Mit der Pose zu fischen ist für mich damals das Interessanteste gewesen und so habe ich mir eine Match-Rute zugelegt. Ich habe einen Waggler als Laufpose montiert und mit einen Gummistopper die Tiefe eingestellt. Beim Auswerfen habe ich immer einen kurzen Ruck in der Rute und zwar an der Stelle, an der der Stopper die letzten drei Ringe durchläuft. Erscheint mir auch logisch, da die letzten drei Ringe einen sehr geringen Durchmesser haben. Dieser ist jedoch grösser als Schnur und Stopper zusammen.
Nun meine Frage. Ist eine Matchrute überhaupt für eine Montage mit einer Laufpose geeignet oder nur für Feststellposen bis zu einer Gewässertiefe von max. drei Viertel der Rute?

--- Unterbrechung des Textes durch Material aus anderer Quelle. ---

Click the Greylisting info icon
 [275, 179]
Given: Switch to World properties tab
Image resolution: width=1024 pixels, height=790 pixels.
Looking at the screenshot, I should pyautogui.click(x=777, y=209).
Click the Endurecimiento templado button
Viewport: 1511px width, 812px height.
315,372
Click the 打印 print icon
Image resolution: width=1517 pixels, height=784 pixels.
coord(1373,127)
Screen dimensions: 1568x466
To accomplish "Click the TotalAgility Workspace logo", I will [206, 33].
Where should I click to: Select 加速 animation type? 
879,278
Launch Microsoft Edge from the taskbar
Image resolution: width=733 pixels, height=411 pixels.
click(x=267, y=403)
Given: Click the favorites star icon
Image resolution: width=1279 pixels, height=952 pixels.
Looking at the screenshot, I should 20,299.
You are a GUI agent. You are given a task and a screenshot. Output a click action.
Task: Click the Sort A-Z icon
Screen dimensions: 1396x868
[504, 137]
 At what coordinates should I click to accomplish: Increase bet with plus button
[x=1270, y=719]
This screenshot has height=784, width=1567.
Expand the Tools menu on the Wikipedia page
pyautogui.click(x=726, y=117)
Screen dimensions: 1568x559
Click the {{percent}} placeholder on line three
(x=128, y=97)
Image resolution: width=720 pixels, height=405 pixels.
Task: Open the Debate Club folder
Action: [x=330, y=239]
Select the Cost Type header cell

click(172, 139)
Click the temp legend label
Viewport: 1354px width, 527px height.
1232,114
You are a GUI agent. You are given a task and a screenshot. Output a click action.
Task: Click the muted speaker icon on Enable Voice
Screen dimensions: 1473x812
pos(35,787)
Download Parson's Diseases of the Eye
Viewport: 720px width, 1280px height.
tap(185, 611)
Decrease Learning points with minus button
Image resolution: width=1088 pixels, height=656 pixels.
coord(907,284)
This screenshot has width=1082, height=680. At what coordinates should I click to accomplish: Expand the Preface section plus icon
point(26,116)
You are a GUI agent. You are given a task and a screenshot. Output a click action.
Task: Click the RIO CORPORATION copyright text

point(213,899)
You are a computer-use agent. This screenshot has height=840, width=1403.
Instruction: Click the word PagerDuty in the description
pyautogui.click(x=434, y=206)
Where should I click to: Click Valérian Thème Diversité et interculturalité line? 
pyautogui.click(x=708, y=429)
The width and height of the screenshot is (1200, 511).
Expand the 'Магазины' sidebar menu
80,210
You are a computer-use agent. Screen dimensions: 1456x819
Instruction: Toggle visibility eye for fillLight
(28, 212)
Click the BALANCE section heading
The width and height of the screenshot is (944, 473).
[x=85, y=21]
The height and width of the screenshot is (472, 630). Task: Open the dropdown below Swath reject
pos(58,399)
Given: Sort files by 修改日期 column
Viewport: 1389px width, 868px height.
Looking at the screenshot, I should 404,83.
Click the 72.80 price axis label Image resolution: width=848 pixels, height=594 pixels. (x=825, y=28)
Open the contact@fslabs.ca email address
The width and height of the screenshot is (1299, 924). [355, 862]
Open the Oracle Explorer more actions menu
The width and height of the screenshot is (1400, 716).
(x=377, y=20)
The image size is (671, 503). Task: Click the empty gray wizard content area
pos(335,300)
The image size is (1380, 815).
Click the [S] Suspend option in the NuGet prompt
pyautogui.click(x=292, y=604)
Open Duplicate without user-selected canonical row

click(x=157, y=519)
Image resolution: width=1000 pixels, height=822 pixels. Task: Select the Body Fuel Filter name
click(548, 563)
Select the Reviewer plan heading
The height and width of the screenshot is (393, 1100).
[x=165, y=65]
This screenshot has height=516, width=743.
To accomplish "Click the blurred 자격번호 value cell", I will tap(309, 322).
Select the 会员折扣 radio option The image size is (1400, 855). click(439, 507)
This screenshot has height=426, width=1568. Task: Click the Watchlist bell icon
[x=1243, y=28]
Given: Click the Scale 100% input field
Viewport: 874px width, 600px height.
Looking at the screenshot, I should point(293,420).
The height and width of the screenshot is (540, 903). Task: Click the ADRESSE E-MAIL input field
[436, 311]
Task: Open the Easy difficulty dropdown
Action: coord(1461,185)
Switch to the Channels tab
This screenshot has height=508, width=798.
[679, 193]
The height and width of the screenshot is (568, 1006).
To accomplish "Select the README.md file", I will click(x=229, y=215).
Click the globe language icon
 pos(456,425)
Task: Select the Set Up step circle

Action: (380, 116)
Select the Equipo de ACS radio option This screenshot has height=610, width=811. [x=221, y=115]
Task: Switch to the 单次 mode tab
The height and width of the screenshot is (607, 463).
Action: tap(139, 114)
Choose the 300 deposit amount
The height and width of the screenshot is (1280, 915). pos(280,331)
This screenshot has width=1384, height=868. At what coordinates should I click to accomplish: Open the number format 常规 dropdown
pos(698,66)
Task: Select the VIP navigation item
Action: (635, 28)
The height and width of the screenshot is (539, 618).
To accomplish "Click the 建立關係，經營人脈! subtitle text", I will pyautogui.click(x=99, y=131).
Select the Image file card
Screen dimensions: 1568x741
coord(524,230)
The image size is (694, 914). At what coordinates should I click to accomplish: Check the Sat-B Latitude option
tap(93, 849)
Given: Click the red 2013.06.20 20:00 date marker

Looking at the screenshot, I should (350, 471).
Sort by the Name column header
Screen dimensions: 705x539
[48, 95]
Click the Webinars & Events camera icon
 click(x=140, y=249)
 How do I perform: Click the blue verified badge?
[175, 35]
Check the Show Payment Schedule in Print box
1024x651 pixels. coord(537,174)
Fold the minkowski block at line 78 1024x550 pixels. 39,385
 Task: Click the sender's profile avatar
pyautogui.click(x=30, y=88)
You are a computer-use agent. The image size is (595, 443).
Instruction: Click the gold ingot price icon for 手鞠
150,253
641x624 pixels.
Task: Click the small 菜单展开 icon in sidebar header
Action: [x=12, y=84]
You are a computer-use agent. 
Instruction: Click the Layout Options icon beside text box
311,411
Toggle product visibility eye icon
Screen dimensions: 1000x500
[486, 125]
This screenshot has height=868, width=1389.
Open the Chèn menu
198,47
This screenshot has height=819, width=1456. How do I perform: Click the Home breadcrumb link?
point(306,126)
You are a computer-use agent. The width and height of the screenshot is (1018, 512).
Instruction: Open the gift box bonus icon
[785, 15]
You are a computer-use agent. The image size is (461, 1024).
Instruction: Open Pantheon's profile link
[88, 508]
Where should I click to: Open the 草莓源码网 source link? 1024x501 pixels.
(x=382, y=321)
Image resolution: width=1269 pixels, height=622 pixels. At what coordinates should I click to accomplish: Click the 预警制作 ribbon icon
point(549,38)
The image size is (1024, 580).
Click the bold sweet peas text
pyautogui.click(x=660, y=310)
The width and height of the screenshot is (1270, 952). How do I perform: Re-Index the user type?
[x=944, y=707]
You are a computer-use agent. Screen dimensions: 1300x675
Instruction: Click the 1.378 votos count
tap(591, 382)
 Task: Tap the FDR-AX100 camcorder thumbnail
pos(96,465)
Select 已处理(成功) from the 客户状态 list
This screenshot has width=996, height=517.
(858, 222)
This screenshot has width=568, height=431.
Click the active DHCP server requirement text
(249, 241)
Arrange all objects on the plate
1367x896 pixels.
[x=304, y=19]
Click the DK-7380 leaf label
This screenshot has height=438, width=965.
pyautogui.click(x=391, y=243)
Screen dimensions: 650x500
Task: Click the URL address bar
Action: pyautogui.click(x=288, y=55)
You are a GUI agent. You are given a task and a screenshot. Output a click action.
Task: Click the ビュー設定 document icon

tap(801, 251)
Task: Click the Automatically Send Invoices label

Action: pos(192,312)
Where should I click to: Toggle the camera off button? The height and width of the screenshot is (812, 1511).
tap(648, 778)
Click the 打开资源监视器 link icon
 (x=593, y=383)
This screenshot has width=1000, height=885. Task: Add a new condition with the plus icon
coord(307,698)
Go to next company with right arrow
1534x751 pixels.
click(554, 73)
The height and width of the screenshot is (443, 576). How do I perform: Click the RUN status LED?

Kann ich dieses Problem vielleicht mit einem Fadenstopper oder anderen Lösungen beseitigen?
Ich freue mich über Eure Antworten.
Gruss
green


----------



## Elfchen_19 (4. März 2006)

*AW: Laufpose und Match-Rute*



			
				green schrieb:
			
		

> #h zusammen,
> 
> ... Kann ich dieses Problem vielleicht mit einem Fadenstopper oder anderen Lösungen beseitigen?
> Ich freue mich über Eure Antworten.
> ...



Hallo green,

das scheint mir schon die Antwort auf Dein Problem zu sein - bei mir "fluppt's" seit dem Tausch ohne weitere Macken - und wie tiiieeef ich auf einmal alles setzen kann :m:m.

Petri Heil und viel Spaß bei und Erfolg mit der Um-Montage

Eddy |wavey:


----------



## esox_105 (4. März 2006)

*AW: Laufpose und Match-Rute*

Genau so ist es, entferne den Gummistopper und montiere an der Stelle einen Fadenstopper, aber Perle nicht vergessen :m.


----------



## green (4. März 2006)

*AW: Laufpose und Match-Rute*

Hallo elfchen 19 und esox 105,

vielen Dank für die Antworten.
Gruss green


----------



## esox_105 (4. März 2006)

*AW: Laufpose und Match-Rute*

Wir helfen doch gerne mit guten und weniger guten Ratschlägen :m.


----------



## Seebaer (4. März 2006)

*AW: Laufpose und Match-Rute*



			
				esox_105 schrieb:
			
		

> Wir helfen doch gerne mit guten und weniger guten Ratschlägen :m.


 

|muahah: |good: |muahah:


----------